▶ **SOURCE MATERIAL**
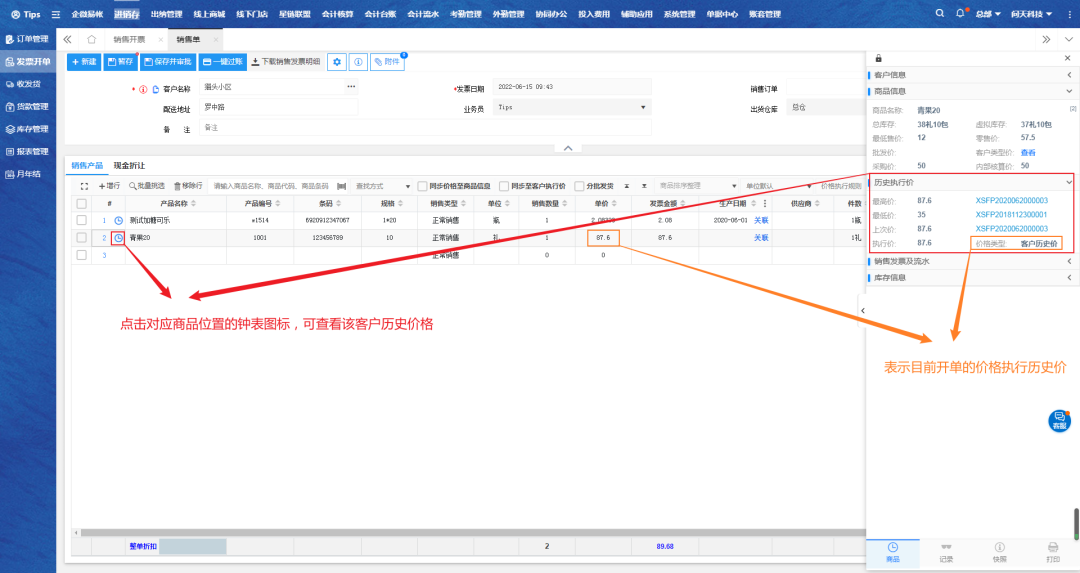1080x573 pixels.
Task: Expand the 库存信息 section
Action: tap(1069, 277)
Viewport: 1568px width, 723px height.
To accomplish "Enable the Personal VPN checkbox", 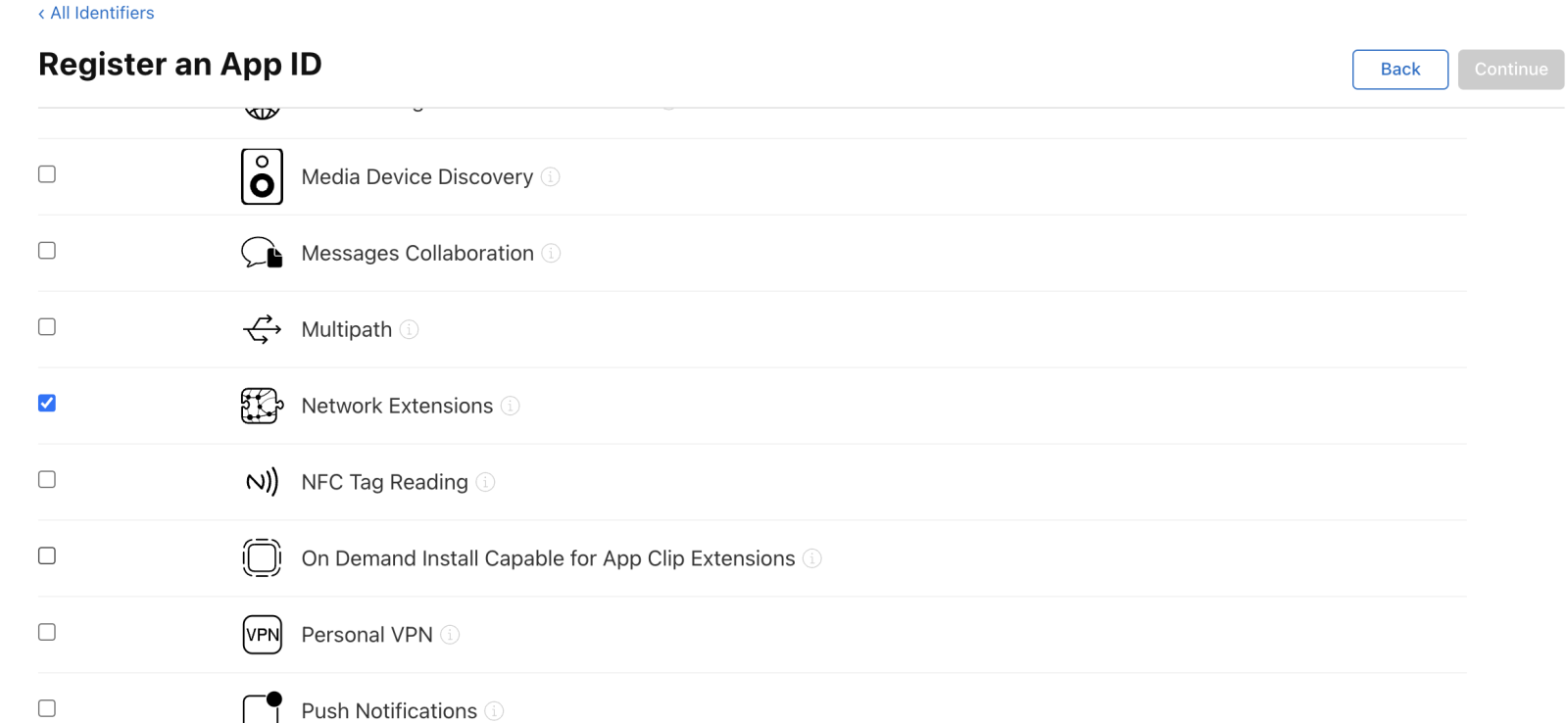I will tap(47, 633).
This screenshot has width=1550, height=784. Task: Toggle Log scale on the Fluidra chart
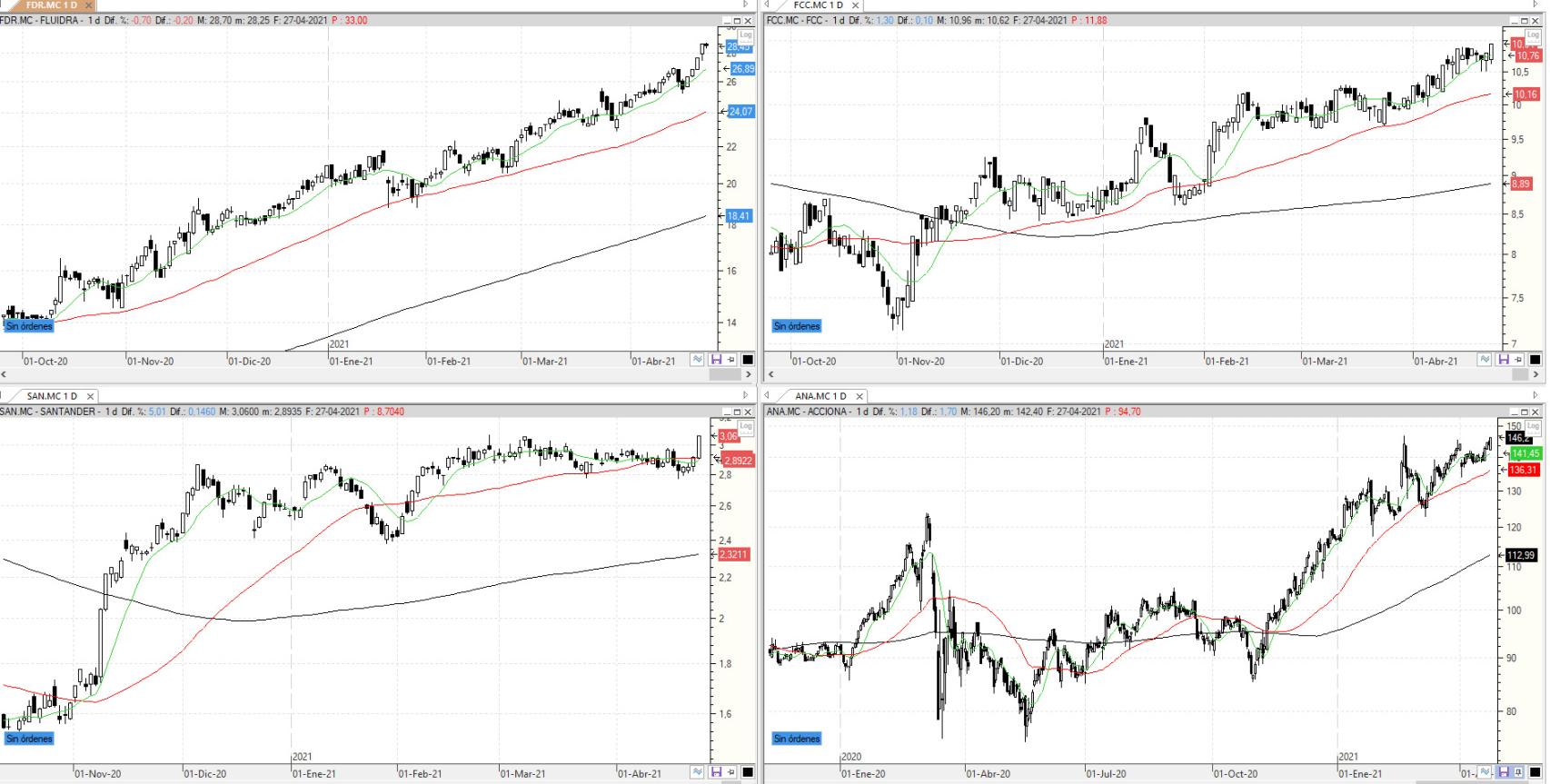pyautogui.click(x=746, y=35)
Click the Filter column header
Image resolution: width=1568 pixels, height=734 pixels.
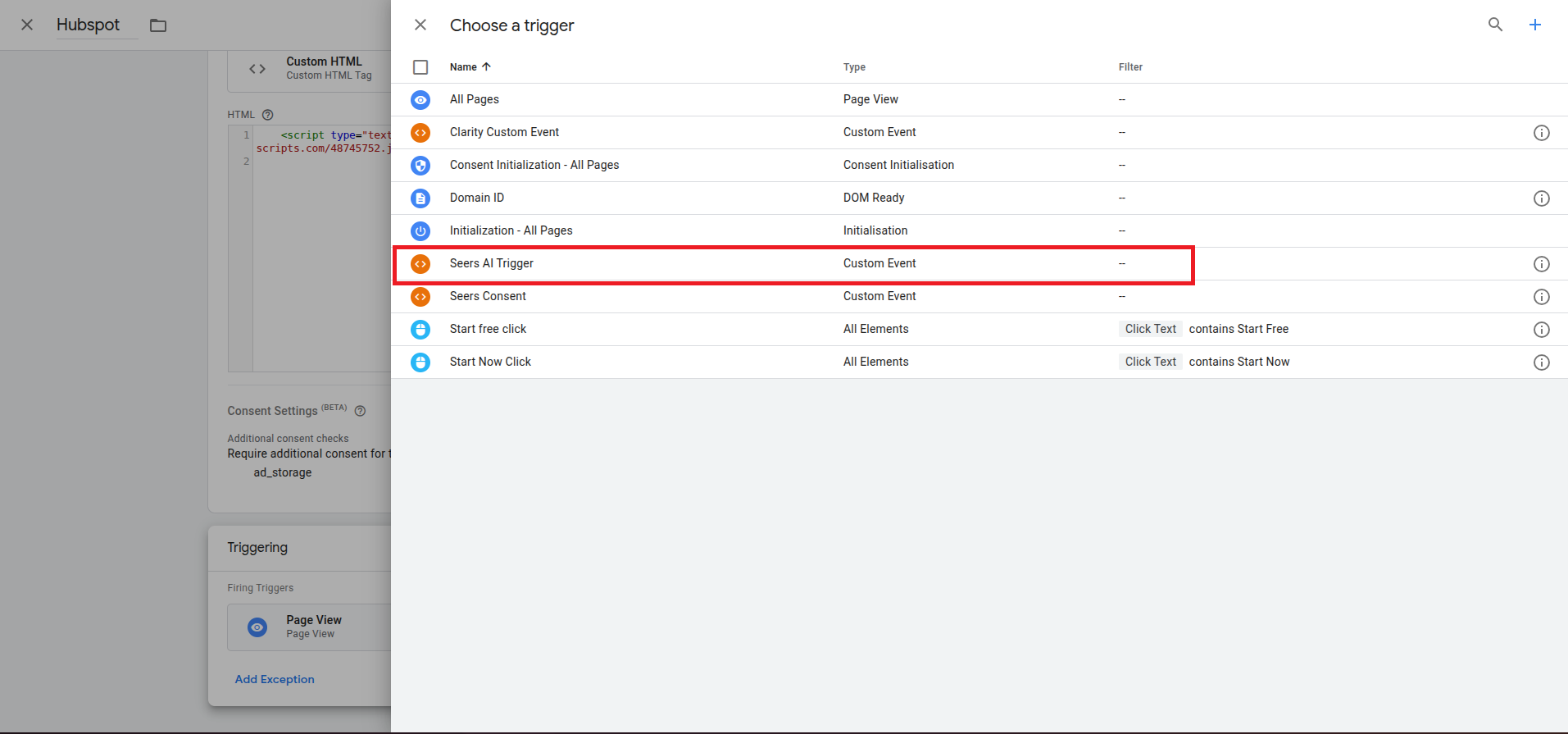click(1130, 67)
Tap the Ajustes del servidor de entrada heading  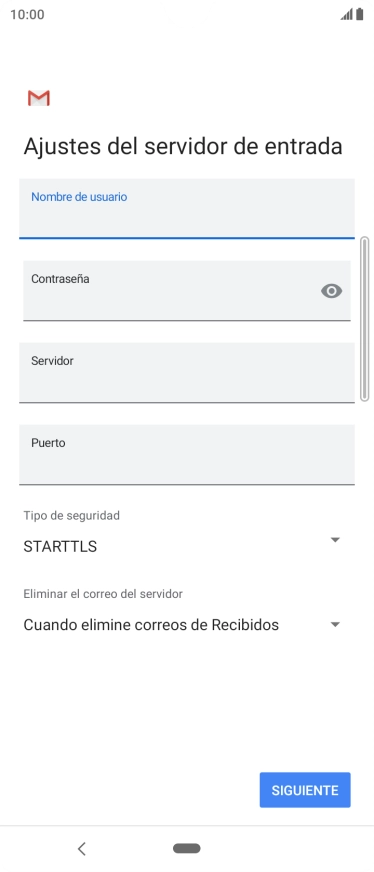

▶ **PROBLEM**
Starting with the line containing "This screenshot has" and going on through the end of the data, rewrite those lines with "chart" swapped for "graph", changing nothing else. Leave the pictures out.

▶ **THE RESULT**
This screenshot has width=1550, height=784. Task: Toggle Log scale on the Fluidra graph
pyautogui.click(x=746, y=35)
Click the Filter column header
Image resolution: width=1568 pixels, height=734 pixels.
click(1130, 67)
Tap the Ajustes del servidor de entrada heading  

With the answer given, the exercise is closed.